HBJ published about two dozen stories on the topic. More recent installments focused on Connecticut business owner's lack of succession planning and the push to recruit urban students to replace an aging workforce.
What did we learn? First, Connecticut's aging population will have a far-reaching impact on our economy and lack of planning and strategizing by business leaders and policymakers to confront the issue will further constrain Connecticut's economic competiveness.
Private-public partnerships will need to be further developed among industry, government and educational institutions to ensure we are training and educating the future workforce in in-demand careers. We've highlighted many of these efforts over the last year, including in this week's issue, where we detail Professional Insurance Agents of Connecticut Inc., working with Goodwin College in East Hartford, to help train students for insurance careers through insurance-specific course work and paid externships.
Job growth will be another key. Connecticut's population has been dwindling in recent years as residents move to lower-tax states with warmer climates and greater job-growth prospects. The state can't simply rely on its own residents to fill future job vacancies. We need the ability to attract the best and brightest minds from around country and world to remain competitive. Only then will employers large and small be comfortable firmly implanting their roots in the state.
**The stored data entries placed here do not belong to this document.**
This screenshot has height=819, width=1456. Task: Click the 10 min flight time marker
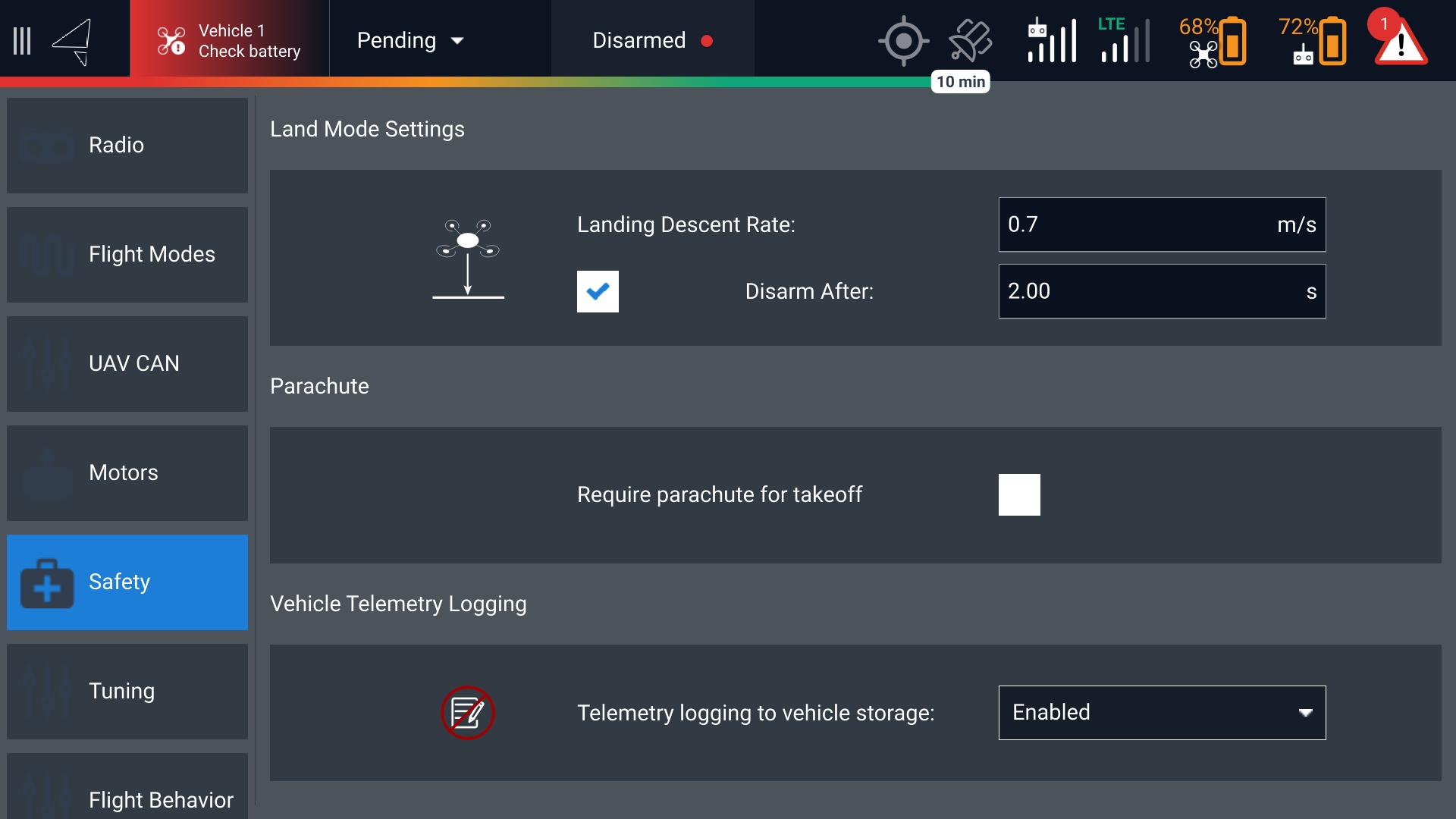point(960,82)
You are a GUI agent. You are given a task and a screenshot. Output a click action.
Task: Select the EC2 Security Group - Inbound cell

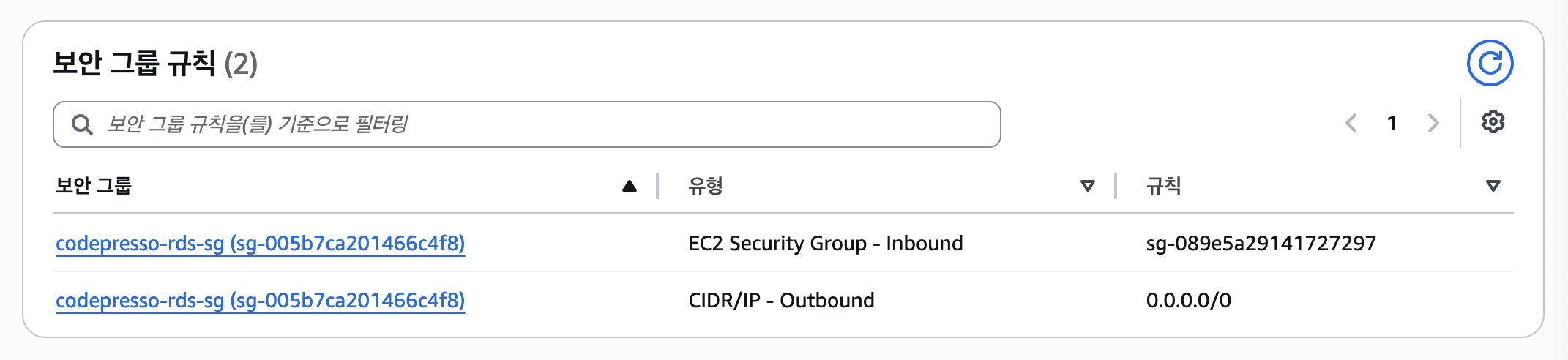click(x=826, y=244)
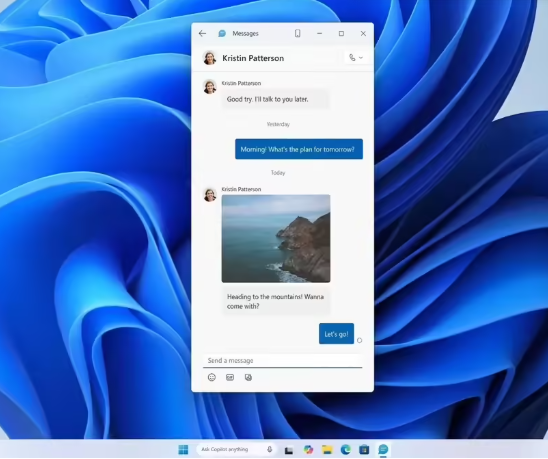Click the Messages app icon in title bar
This screenshot has height=459, width=548.
coord(222,34)
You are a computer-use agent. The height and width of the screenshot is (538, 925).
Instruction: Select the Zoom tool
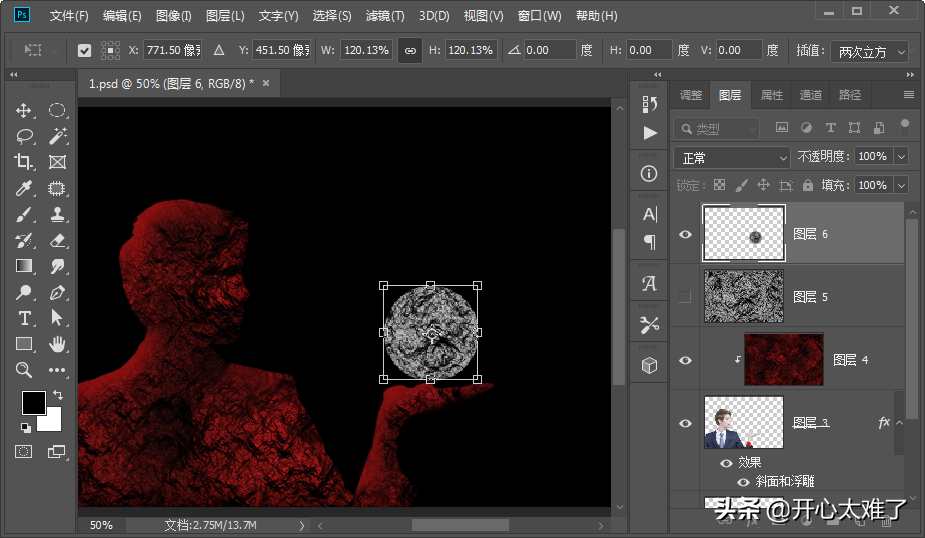24,370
But that job growth will only come when the state gets its fiscal house in order and creates a business landscape that has fair and predictable taxes and regulations. Many would argue we aren't yet close to that happy medium.
Last week the state legislature took baby steps towards recognizing the need for a competitive business environment, when it provided modest business tax relief including modifications to the controversial unitary reporting system for corporate taxes, among other measures. But with more significant deficits looming, Connecticut's structural budget woes haven't been rectified and businesses have no assurances that the cost of doing business in Connecticut won't continue to rise. That's one of the chief concerns Fairfield-based General Electric has harbored during its search for a potential new corporate headquarters.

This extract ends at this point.